Minimum Necessary Standard and Accounting for Disclosures

Applying the Minimum Necessary Standard

• Applies to uses, disclosures, and requests of PHI except where HIPAA expressly exempts (e.g., disclosures for treatment, to the individual, or pursuant to a valid authorization).
• For research with an IRB/Privacy Board waiver, limit PHI to the least amount needed to accomplish the research purpose.
• For limited data sets, tailor variables to the protocol and enforce role-based access.
• For preparatory-to-research activities, access only what is needed and do not remove PHI from the covered entity.

Accounting for disclosures

• Maintain logs for disclosures of PHI that require accounting, including date, recipient, a brief description of PHI, and the purpose or a copy of the written request.
• Where permitted by HIPAA, provide protocol-level or summary accountings for certain research disclosures instead of listing each individual disclosure.
• Respond to individual requests for an accounting within HIPAA’s required timeframes; one extension is allowed with written notice explaining the delay.
• Retain accounting and waiver/authorization documentation for at least six years.

Bringing these elements together—sound authorizations, well-justified waivers, careful use of limited data sets and DUAs, strong de-identification practices, appropriate handling of decedents’ PHI, active IRB oversight, and diligent application of the Minimum Necessary Standard—gives you a practical, defensible Clinical Research HIPAA Compliance Checklist for PHI uses and disclosures.

FAQs

What are the criteria for an IRB to waive HIPAA authorization?

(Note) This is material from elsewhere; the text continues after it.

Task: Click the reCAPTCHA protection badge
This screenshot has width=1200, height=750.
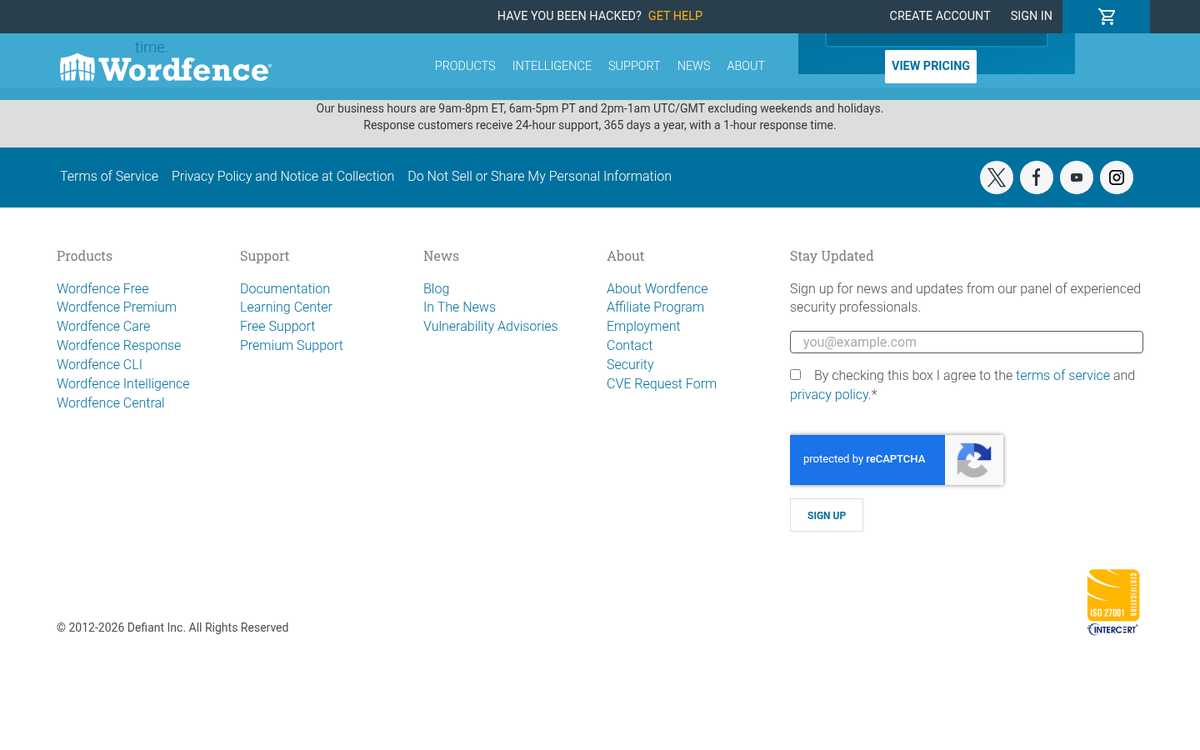Action: 896,459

An IRB or HIPAA Privacy Board may waive or alter authorization when: (1) the PHI use/disclosure poses no more than a minimal risk to privacy with adequate plans to protect and destroy identifiers and assurances against improper reuse; (2) the research could not practicably be conducted without the waiver or alteration; and (3) the research could not practicably be conducted without access to and use of the PHI. The board’s written approval must document these determinations, the PHI involved, and any conditions.

How does the HIPAA Privacy Rule apply to decedents' PHI in research?

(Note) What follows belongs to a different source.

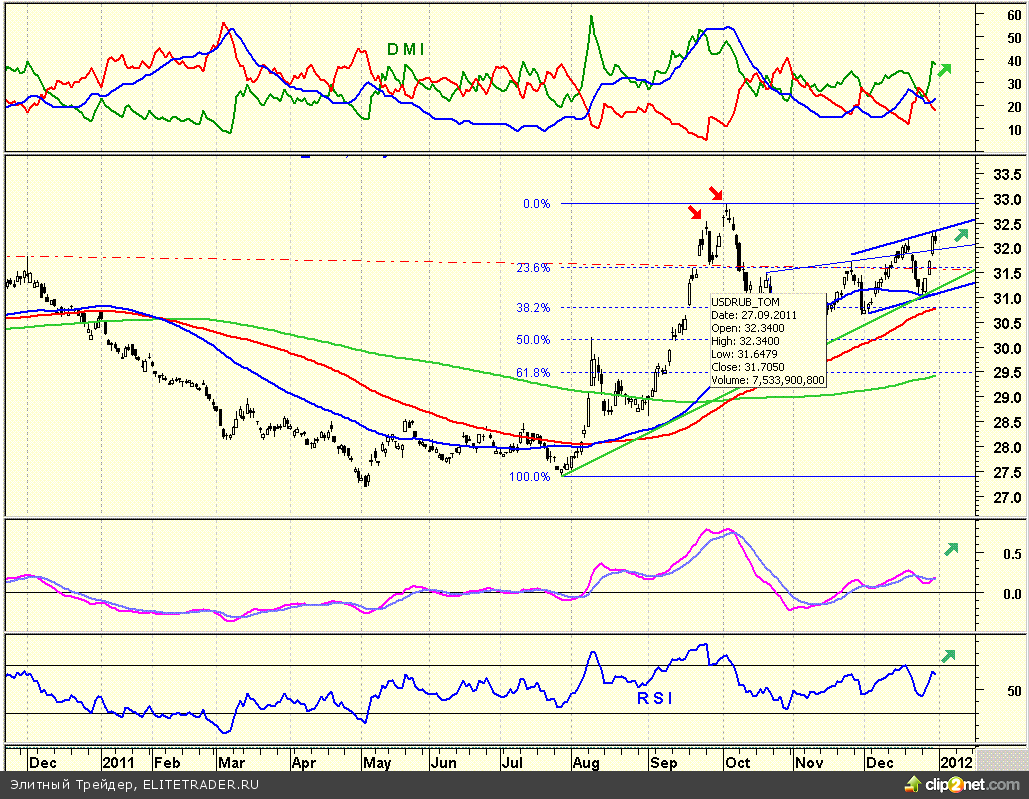Click the 2012 year marker on time axis
The image size is (1029, 799).
[956, 761]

HIPAA permits use and disclosure of decedents’ PHI for research without authorization or waiver if the researcher represents that the use is solely for research on decedents, the requested PHI is necessary, and documentation of death can be provided upon request. Protections apply for 50 years after death; you must still apply safeguards, limit access, and track disclosures as required.

What protections are required for limited data sets used in clinical research?

You must remove all direct identifiers to form the limited data set and execute a Data Use Agreement specifying permitted uses (research, public health, or operations), authorized users, safeguards, reporting duties, a ban on re-identification or contact, and return or destruction requirements. Apply access controls, encryption, and auditing, and tailor the LDS to the Minimum Necessary Standard.

What is the IRB’s role in ensuring HIPAA compliance during research?

The IRB (or Privacy Board) evaluates and documents Authorization Waiver Criteria, verifies authorization content when used, ensures the protocol meets the Minimum Necessary Standard, coordinates with the Privacy Office on DUAs and data sharing, requires appropriate safeguards, and monitors changes that affect PHI. The IRB’s documentation and continuing oversight help demonstrate HIPAA-compliant handling of PHI throughout the study.